No ano passado, quando era corregedora, Calmon se tornou bastante popular por protagonizar diversos embates com as entidades representativas dos juízes e por suas investigações contra magistrados.
O que pode ficar às claras é que a popularidade da juíza Calmon, que obteve fáceis aplausos, pode se tornar um fiasco, como foram as máscaras do ministro Joaquim Barbosa nesse último carnaval. As máscaras ficaram encalhadas. Os votos podem também encalhar antes de sair do porto.

Investigador investigado

Senado aprova requerimento de Collor para que TCU investigue procurador-geral da República
O plenário do Senado aprovou no dia 21 requerimento do senador Fernando Collor, que solicita investigação do Tribunal de Contas da União (TCU) sobre o procurador-geral da República, Roberto Gurgel.
O senador aproveitou o quórum no painel do plenário, para apresentar o requerimento e conseguir a votação simbólica. Collor quer que o TCU investigue a compra de 1.200 tabletes pela Procuradoria. Segundo ele, a licitação, no valor de R$ 3 milhões, teria beneficiado a empresa vencedora. Em nota, a Procuradoria-Geral da República disse que o processo de licitação foi feito ‘com os requisitos técnicos pertinentes e alinhados às necessidades institucionais’ e que não foi questionado, enquanto estava em curso. A Mesa Diretora do Senado ainda irá encaminhar ao TCU o requerimento aprovado. Até ‘calar a boca’ rolou contra o procurador Geral. Pode ser retaliação. E é.

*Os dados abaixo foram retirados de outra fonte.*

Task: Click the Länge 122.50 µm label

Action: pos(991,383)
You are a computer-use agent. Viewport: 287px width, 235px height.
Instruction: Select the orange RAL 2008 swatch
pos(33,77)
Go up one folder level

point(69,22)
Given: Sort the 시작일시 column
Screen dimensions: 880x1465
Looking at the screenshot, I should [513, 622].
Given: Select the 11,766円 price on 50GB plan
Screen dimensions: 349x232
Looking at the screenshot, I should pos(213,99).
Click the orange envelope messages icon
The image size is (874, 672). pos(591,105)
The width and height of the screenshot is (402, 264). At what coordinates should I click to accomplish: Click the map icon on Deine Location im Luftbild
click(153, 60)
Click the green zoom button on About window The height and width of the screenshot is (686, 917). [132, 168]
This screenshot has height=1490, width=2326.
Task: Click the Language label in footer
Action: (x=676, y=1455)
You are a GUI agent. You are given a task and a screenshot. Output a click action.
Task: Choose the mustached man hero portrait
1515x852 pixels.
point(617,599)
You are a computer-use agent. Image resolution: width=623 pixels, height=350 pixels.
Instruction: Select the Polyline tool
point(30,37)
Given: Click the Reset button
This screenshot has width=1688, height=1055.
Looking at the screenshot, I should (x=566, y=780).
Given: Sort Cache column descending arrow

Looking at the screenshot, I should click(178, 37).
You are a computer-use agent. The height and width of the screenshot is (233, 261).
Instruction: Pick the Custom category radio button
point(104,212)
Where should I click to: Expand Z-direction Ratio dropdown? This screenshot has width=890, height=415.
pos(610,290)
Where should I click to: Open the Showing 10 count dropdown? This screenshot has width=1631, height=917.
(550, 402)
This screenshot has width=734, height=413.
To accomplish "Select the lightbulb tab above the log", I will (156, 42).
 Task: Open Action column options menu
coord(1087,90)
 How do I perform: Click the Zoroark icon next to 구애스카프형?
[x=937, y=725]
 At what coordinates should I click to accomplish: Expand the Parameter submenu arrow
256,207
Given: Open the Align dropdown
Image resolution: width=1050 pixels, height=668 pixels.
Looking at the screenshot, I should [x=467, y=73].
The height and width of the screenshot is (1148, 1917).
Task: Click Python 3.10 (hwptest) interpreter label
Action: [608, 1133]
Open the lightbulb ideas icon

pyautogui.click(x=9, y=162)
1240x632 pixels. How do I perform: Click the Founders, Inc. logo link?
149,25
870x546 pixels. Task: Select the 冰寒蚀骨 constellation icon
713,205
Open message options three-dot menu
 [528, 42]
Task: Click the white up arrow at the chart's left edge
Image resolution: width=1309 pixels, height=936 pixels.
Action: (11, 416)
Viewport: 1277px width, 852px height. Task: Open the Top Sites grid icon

Patrocínio de eventos de magistrados ganha limite no CNJ


O Conselho Nacional de Justiça (CNJ) aprovou Resolução, que limita o patrocínio de empresas privadas a eventos de magistrados, assim como debates e simpósios, frequentados por juízes, desembargadores e ministros de Tribunais. A partir de agora, somente 30% do valor da atividade poderá ser custeado por instituições privadas.
A proposta de estipular um teto partiu do presidente do CNJ e do Supremo Tribunal Federal (STF), Joaquim Barbosa, embora ele tenha afirmado que, pessoalmente, era favorável à proibição total desse tipo de patrocínio. ‘Não vejo porque essa gana, essa sanha toda de participar de aprimoramento em resort. Não há aprimoramento algum. Magistrado não é especialmente vocacionado a ficar participando aqui e ali de simpósios’, disse ele.
Há anos, a realização de atividades com magistrados pagas por empresas privadas é alvo de críticas. Em dezembro do ano passado, a Associação Paulista de Magistrados (Apamagis), por exemplo, sorteou passeios em um cruzeiro e um carro durante um evento desses.
Conforme a resolução do CNJ, além da imposição do teto de 30%, os magistrados só poderão ter o transporte e a hospedagem pagos em eventos jurídicos, caso sejam convidados na condição de palestrantes, conferencistas, presidentes da mesa, moderadores ou debatedores.
Durante os debates, o conselheiro José Lúcio Munhoz afirmou que o ideal era que os próprios Tribunais arcassem com os custos de simpósios e debates envolvendo magistrados.
No início, a proposta do corregedor Nacional de Justiça, Francisco Falcão, vetava totalmente que os magistrados recebessem transporte e hospedagem gratuitos ou subsidiados, mesmo quando intermediados por associações de classe.

Cidinha vive a saga dos consumidores

 Cidinha Campo vistoriando os trens da capital
 Muito oportuno do governo do Estado em criar a Secretaria de Proteção e de Defesa do Consumidor. Esse cidadão, enquanto consumidor, sofre com o desequilíbrio das relações sociais. De regra, diante dos potentados falece nas suas condições de cidadão.
Vejam a Cidinha Campos, secretária agora, na defesa de quem padece pela falta de respeito.